Só Por Hoje, o lema do grupo Alcoólicos Anônimos (AA), também ajuda o jornalista a continuar sóbrio. Foi em uma reunião do AA na clínica onde estava internado que ele teve o “clique” que trouxe a virada em sua vida. “Naquele dia eu ouvi de uma voluntária essa coisa que todo mundo sabe, mas não tem a dimensão do que é: o Só Por Hoje, um conceito simples e absurdo. Só por hoje não vou mais beber, fumar, cheirar. Amanhã não sei e o para atrás já foi”, diz.
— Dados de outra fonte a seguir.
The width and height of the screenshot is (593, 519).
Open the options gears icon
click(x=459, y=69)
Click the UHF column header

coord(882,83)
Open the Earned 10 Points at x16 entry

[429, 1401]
“Eu tento sempre falar com os dependentes, com os quais tenho contato. A minha esperança é que uma hora o cara tenha o clique”, afirma. Falar abertamente sobre o vício – seja com a família, em palestras, voluntariado ou em seu blog – é outro exercício constante para não esquecer. “Não é para a gente esquecer, mas colocar dentro de uma dimensão. Eu tenho uma doença que eu sei que é incurável, eu recaí e sei que isso pode acontecer de novo. A parte boa é que ela é controlável. Cada um tem um jeito e a minha maneira é essa: eu vou à clínica, onde chamar eu falo, eu escrevo, eu tomo meus remédios”, completa.

BOX
Série de vídeos traz depoimentos sobre os problemas causados pelo uso de entorpecentes

Para ajudar na conscientização sobre os problemas causados pelo abuso de substâncias químicas, o Governo do Paraná publicou uma série de vídeos em sua página no Facebook (www.facebook.com/governoparana) com depoimentos de especialistas, ex-usuários e familiares de dependentes.

Com a chamada “As drogas também fazem mal para quem não usa”, os vídeos trazem as falas da psicóloga Cleusa Canan sobre os problemas de saúde pública causados pelas substâncias;

do psicólogo e policial militar Eliton França e do delegado da Divisão Estadual de Narcóticos (Denarc) Ítalo Biancardi Neto.

Também foram compartilhados depoimentos de uma mãe e de um pai  de dependentes. O próprio Zé Beto é personagem de um dos vídeos.